Hay efectos de una hospitalización prolongada (y de una enfermedad dura) que uno no imagina. Que uno no supone que estén en la lista pero están y aparecen.
Por ejemplo, la imagen que se tiene de uno mismo. Las secuelas en la definición de la imagen que uno tenía y la disonancia con lo que uno ES ahora, a través de lo que uno ve de sí mismo. De cómo uno era, entra otras cosas, un conjunto de imágenes, curvas, declives, arrugas, colores y relieves variopintos; ahora, uno es otra cosa de un momento a otro, sin poder decidir nada al respecto. Eso es y ya está. Eso ERES y ya está.

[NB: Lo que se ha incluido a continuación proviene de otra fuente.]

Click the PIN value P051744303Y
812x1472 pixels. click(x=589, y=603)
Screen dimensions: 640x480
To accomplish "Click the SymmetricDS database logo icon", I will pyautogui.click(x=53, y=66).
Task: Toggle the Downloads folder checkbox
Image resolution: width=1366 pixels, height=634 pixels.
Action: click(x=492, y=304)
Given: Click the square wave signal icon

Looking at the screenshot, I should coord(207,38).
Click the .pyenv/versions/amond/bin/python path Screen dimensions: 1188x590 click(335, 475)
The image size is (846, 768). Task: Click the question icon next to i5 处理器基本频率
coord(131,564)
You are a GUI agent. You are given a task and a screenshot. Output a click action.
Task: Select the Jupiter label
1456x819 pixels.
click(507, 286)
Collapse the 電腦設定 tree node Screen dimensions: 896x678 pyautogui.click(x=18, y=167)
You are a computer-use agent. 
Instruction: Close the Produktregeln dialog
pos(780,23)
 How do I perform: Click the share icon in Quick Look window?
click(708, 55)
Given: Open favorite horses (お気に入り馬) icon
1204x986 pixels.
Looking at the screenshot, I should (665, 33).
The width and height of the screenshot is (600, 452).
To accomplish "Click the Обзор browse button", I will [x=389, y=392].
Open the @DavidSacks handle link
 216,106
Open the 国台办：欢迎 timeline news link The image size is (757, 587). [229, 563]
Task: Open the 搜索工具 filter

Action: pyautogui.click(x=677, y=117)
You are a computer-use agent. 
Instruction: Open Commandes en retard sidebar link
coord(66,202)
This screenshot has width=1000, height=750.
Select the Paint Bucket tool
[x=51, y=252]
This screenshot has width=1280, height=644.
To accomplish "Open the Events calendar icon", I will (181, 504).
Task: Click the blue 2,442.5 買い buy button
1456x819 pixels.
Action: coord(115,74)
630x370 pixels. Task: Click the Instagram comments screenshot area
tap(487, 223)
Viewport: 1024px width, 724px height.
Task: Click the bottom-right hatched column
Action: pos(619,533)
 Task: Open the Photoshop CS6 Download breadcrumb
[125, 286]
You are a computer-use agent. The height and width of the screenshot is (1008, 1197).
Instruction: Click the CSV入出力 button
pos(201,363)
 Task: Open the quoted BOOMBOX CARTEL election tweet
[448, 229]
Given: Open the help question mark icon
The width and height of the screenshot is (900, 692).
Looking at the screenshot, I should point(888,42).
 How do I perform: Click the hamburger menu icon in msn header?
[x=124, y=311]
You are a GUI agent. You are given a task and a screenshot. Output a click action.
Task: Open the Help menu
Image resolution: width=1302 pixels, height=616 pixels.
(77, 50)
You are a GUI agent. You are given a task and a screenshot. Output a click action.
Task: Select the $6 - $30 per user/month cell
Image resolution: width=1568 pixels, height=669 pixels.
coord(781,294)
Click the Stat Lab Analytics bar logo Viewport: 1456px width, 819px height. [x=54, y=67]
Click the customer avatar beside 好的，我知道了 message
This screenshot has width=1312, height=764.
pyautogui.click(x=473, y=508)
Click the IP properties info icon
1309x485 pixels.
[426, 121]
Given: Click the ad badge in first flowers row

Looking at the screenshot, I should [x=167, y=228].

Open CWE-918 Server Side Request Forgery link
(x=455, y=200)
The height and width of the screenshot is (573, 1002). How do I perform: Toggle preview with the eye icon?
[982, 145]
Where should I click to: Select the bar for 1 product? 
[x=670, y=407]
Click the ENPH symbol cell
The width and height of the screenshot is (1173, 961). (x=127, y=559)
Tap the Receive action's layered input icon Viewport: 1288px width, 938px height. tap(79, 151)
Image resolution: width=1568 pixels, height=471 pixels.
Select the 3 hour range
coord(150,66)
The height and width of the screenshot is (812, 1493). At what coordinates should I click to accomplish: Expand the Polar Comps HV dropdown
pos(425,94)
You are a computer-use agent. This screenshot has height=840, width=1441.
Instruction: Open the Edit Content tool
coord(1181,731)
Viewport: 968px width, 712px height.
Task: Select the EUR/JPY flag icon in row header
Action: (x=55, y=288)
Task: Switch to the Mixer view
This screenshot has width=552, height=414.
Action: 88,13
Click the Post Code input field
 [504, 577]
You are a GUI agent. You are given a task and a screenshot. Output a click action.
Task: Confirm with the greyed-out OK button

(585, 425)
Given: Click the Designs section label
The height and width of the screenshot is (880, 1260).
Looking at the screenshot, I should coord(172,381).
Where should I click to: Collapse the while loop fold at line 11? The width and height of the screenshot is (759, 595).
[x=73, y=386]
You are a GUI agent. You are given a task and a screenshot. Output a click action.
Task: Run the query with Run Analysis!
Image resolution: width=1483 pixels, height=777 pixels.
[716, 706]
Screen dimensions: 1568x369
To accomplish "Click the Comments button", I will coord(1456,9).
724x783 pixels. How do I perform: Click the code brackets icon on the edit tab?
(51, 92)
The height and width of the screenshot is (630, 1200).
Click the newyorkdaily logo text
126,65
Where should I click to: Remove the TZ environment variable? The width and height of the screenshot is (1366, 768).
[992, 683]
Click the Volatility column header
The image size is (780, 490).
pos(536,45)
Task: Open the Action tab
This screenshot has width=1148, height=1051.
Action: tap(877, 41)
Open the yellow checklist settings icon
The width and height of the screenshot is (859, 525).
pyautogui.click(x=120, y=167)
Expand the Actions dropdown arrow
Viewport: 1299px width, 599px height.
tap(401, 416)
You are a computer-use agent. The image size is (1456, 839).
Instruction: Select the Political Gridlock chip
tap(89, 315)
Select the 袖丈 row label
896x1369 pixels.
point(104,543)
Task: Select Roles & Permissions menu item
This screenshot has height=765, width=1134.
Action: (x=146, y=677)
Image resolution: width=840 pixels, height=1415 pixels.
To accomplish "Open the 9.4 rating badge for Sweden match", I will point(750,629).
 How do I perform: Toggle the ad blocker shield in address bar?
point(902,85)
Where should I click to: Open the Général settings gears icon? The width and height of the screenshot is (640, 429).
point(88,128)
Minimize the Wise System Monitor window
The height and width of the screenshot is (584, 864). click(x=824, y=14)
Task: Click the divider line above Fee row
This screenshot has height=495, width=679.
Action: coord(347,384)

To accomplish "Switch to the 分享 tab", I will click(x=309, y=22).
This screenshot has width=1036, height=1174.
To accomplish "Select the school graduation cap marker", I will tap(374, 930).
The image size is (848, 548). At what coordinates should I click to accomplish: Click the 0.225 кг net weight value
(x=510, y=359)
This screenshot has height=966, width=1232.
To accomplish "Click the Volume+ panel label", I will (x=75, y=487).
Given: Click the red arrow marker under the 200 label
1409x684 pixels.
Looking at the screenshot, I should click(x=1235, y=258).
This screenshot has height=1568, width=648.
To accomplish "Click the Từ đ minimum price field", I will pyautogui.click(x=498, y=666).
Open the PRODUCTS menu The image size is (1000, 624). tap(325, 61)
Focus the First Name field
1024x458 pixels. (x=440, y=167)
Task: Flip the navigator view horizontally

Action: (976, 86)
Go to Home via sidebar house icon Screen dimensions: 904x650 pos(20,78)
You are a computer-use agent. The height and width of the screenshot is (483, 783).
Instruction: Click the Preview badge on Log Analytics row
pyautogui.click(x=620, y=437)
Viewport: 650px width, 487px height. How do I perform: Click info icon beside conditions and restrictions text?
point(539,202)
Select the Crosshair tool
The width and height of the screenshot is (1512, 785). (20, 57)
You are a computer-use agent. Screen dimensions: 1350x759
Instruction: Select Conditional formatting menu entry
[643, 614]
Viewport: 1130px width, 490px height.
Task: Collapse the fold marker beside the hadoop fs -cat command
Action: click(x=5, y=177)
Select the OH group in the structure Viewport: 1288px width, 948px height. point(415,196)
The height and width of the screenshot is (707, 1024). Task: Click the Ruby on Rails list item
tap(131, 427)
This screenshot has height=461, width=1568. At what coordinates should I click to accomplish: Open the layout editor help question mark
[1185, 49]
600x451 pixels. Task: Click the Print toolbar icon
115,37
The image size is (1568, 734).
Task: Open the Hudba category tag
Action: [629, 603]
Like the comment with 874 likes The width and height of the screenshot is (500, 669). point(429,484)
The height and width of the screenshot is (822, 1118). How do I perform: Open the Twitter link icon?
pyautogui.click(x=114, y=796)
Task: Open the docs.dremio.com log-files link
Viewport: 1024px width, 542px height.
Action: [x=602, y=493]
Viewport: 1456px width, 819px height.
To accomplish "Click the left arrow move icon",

Queda entonces, junto a las tareas de recuperarse, reacondicionar(se) y sanar el ánimo, el hacer las paces o reconciliarse de alguna forma con esa nueva visión que lo persigue a uno a todas partes (a menos que uno sea un vampiro). Hay visiones en las que las personas lidian con esto desde la aceptación. Hay otras que hablan de simplemente decir y decirse que el cuerpo y la imagen no deberían ser relevantes al percibir y conocer una persona; es lo que hay y ya está. Y sin embargo, ¿cómo hace uno para no darle ninguna relevancia a lo que lo acompaña todo el tiempo? ¿Qué hay más cercano a uno que los dedos, los pelos y los poros que aparecen frente a los ojos todos los días?